To achieve multiple transverse fractures in a horizontal well, ball-actuated stimulation-sleeve completions were developed as an operationally faster alternative to plug-and-perforate completions. However, ball-actuated stimulation sleeves have reached a physical limit for the maximum number that can be used in a well. Horizontal wells can be divided into approximately 20 independent intervals. The actual maximum number of intervals is dependent on several variables. The goal is to achieve an independent transverse (normal to the wellbore axis) fracture for each interval. Each interval is pumped separately.

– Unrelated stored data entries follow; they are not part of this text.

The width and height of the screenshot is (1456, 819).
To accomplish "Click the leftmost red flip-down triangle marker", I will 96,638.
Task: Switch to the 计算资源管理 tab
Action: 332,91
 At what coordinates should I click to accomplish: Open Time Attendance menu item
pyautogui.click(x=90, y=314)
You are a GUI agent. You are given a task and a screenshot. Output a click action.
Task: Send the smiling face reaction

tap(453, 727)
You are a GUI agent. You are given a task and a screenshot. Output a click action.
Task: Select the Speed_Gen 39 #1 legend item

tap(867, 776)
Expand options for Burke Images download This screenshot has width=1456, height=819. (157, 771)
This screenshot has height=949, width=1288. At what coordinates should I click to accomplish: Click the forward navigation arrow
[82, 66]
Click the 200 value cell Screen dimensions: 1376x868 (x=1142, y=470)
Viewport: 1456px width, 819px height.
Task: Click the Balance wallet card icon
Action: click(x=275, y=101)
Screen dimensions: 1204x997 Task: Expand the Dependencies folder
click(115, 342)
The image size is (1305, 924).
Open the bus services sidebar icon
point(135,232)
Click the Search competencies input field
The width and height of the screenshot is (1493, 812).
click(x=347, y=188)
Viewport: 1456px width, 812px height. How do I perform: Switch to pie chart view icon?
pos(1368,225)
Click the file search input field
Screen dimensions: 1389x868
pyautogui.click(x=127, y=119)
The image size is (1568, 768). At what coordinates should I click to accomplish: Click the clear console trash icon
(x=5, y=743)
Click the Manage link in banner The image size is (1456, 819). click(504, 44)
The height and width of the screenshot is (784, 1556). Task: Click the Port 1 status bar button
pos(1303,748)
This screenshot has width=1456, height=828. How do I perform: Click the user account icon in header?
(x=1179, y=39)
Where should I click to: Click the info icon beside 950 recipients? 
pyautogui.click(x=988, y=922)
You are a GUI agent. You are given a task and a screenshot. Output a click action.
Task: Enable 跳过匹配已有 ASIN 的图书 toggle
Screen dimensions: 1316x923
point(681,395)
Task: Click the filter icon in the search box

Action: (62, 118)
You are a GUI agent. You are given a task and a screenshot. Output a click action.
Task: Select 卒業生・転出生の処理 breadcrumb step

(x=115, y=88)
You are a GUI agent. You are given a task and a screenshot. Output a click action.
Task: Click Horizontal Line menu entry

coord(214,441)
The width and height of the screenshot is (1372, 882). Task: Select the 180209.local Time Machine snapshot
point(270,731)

To attain more transverse fractures per well, multi-entry stimulation sleeves were developed to subdivide the intervals. An interval consists of one traditional ball-actuated stimulation sleeve and one or more multi-entry stimulation sleeves located upstream of the traditional stimulation sleeve. Multi-entry stimulation sleeves are actuated, or opened, with a specific-diameter ball, and then the ball is released and lands on a traditional stimulation sleeve. Each interval is still pumped separately, and the fluid flows in parallel through each sub-interval (sleeve within the interval). The question to be answered is how can sub-interval fracturing be achieved while pumping through multi-entry sleeves in parallel? The ultimate goal is to achieve one transverse fracture per sub-interval.
Analysis results are presented that address several issues, specifically, the role of annular isolation between sub-intervals, methods to achieve sub-interval fracturing, and scenarios that result in only one fracture per interval.
Several options for the verification of sub-interval fracturing are discussed. Currently, plug-and-perforate completions with multiple clusters are used. The perforation clusters are pumped in parallel. However, there is more to be done to help ensure sub-interval fracturing or verify the effectiveness of the multiple clusters. Strengths and weaknesses of the verification methods for both multiple-cluster plug-and-perforate completions and multi-entry stimulation-sleeve completions are discussed.